My MT-G 910d is coming up on ten years, and still holds a full charge/functions 100%. I wear it every day!


----------



## Watch_Geekmaster (Oct 4, 2014)

Your second from left, the HDD-S100 is using a capacitor to store the energy and only have 14 days power reserve. Theoretically, the capacitor should be very long lasting. But once it fails, so is the whole watch. As for Casio watches with a solar rechargeable battery, they have a lot long power reserve (months) and usually also last a very long time if well maintained. There are members here who mentioned their solar watches last more than 20 years. The problem is usually when people completely drained their rechargeable battery (e.g. by leaving the watch in a dark drawer for years) and permanently degrading its performance.

Nice collection by the way! I didn't know the HDD-S100's so big, until I see the comparison in your pic.


----------



## lvt (Sep 15, 2009)

It would last as long as the watch in most of cases providing that the charging circuit also works, but its capacity will decrease over the time. At some point your watch might be unreliable.


----------



## Rocat (Sep 17, 2013)

Yankeexpress has some Raysman watches that are on their original batteries and are +- 20 years old. 

I just bought an old G2310 with 2184 module and an ML-2016 battery that the seller said was dead. Thirty minutes in the sun yesterday brought the module to life long enough for me to check all the functions and they work. It's on the deck getting direct sunshine right now. It may take a few days in the sunshine to bring it back to full charge. Best guess from the seller was the watch was in a drawer, dead for years. 


Back to your original question in terms of how long a battery will last; that depends on how the watch is used and how much sun exposure it receives in it's life time. Not much sun and fully depleted several times and it will not last long. Outside in the sunshine enough to keep it fully charged and it never comes off high or medium, it should last decades. 


The newer CTL-1616 battery will most likely last multiple decades. Rechargeable batteries should last decades as long as they do not become fully drained multiple times.


----------



## ccm123 (Feb 8, 2010)

My oldest G is my GW-5600J-1 Wave Ceptor bought new in Tokyo in 2008. Still running 100% on the original battery. I'm impressed.


----------



## Cristobal (Jan 25, 2007)

I've got my atomic solar gw-m5600 since 2008. The battery indicator has been on "H" since then.


----------



## MegaSharkWatch (Apr 4, 2017)

Watch_Geekmaster said:


> Your second from left, the HDD-S100 is using a capacitor to store the energy and only have 14 days power reserve. Theoretically, the capacitor should be very long lasting. But once it fails, so is the whole watch.


Yup, that is correct. This is the only watch I've left with no charge at all on certain occasions when I forgot it. I assume the capacitor isn't changeable?



Watch_Geekmaster said:


> As for Casio watches with a solar rechargeable battery, they have a lot long power reserve (months) and usually also last a very long time if well maintained. There are members here who mentioned their solar watches last more than 20 years. The problem is usually when people completely drained their rechargeable battery (e.g. by leaving the watch in a dark drawer for years) and permanently degrading its performance.

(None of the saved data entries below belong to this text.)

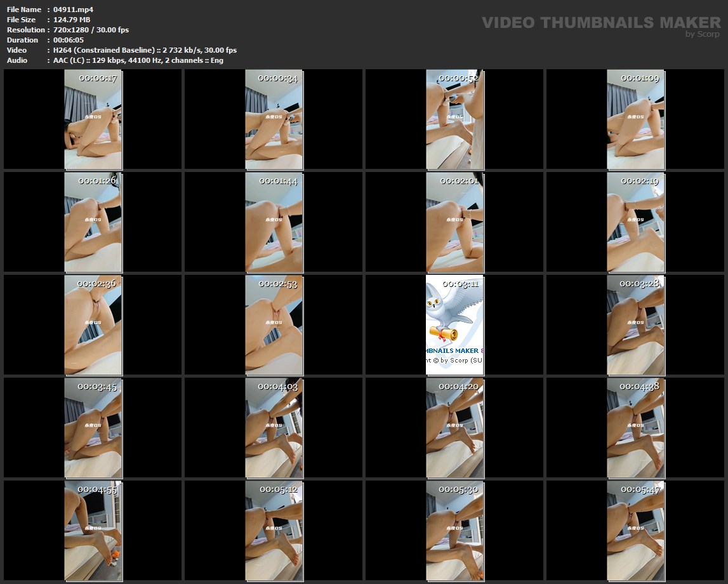This screenshot has width=728, height=584.
Task: Select the thumbnail at 00:01:26
Action: pyautogui.click(x=93, y=222)
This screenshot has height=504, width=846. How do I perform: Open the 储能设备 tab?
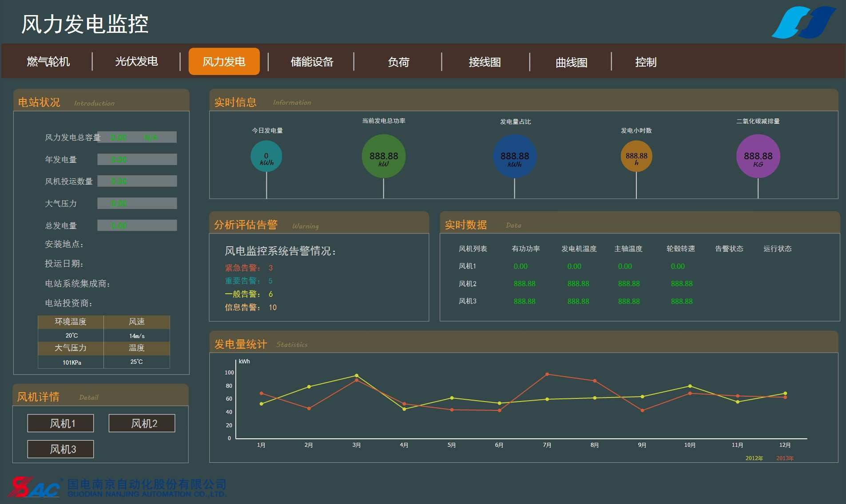click(312, 62)
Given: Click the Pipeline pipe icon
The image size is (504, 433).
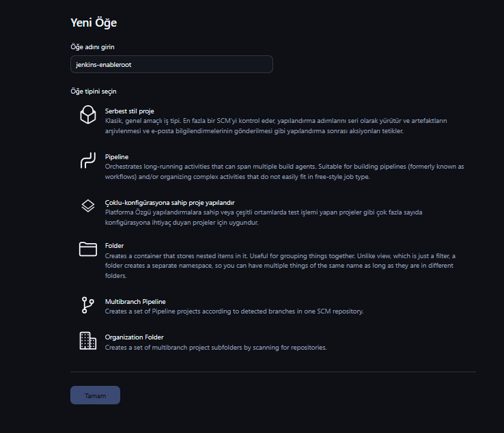Looking at the screenshot, I should coord(87,161).
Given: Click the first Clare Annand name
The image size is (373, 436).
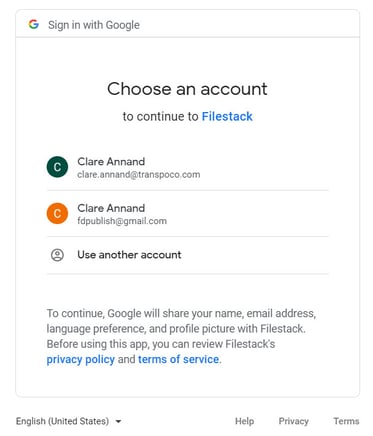Looking at the screenshot, I should coord(111,162).
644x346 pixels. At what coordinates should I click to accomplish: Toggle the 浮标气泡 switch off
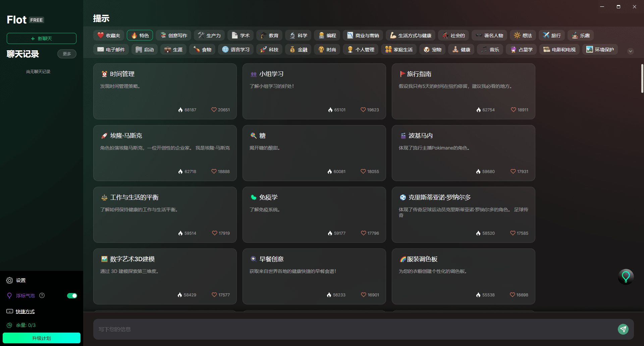click(x=72, y=296)
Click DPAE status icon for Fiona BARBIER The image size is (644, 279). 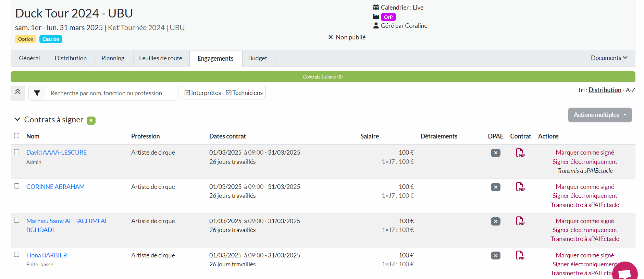pos(495,256)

Great! I'm typically quite OCD'd about not letting any of my solar powered watches drain completely  And I assume batteries will always be changeable.



Watch_Geekmaster said:


> Nice collection by the way! I didn't know the HDD-S100's so big, until I see the comparison in your pic.

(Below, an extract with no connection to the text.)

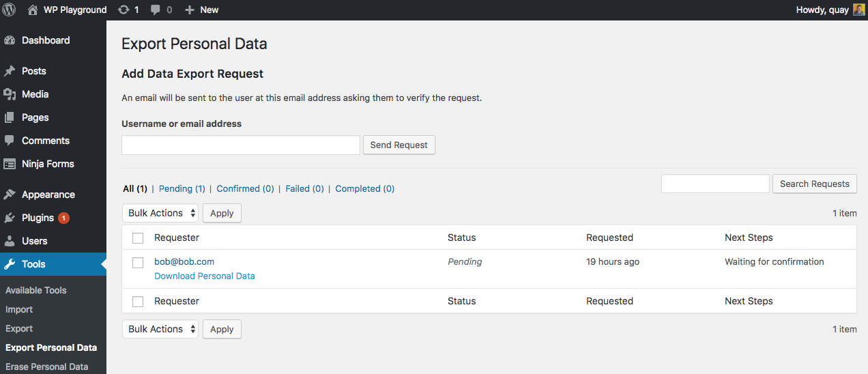
Task: Tick the checkbox for bob@bob.com request
Action: click(x=138, y=263)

Thanks! That's precisely what I love about it&#8230; I'd say it's my 2[SUP]nd[/SUP] favorite as of today!


----------



## MegaSharkWatch (Apr 4, 2017)

lvt said:


> It would last as long as the watch in most of cases providing that the charging circuit also works, but its capacity will decrease over the time. At some point your watch might be unreliable.


And how long would that be?


----------



## MegaSharkWatch (Apr 4, 2017)

Rocat said:


> The newer CTL-1616 battery will most likely last multiple decades. Rechargeable batteries should last decades as long as they do not become fully drained multiple times.


Great! Guess it's now time for me to check which battery do my Tough Solar Casios use!


----------



## Rocat (Sep 17, 2013)

MegaSharkWatch said:


> Great! Guess it's now time for me to check which battery do my Tough Solar Casios use!


Unless you are wearing an old model, say from 2004 or older, Your watch will have the CTL-1616.


----------



## Rocat (Sep 17, 2013)

Double Post?!


----------



## Diesel Fox (Feb 28, 2012)

I have one of the original G2300b's I got in 2000 or 2001, and the battery started going bad around 2010/2011.


----------



## MegaSharkWatch (Apr 4, 2017)

Rocat said:


> Unless you are wearing an old model, say from 2004 or older, Your watch will have the CTL-1616.


Great news!


----------



## MegaSharkWatch (Apr 4, 2017)

Diesel Fox said:


> I have one of the original G2300b's I got in 2000 or 2001, and the battery started going bad around 2010/2011.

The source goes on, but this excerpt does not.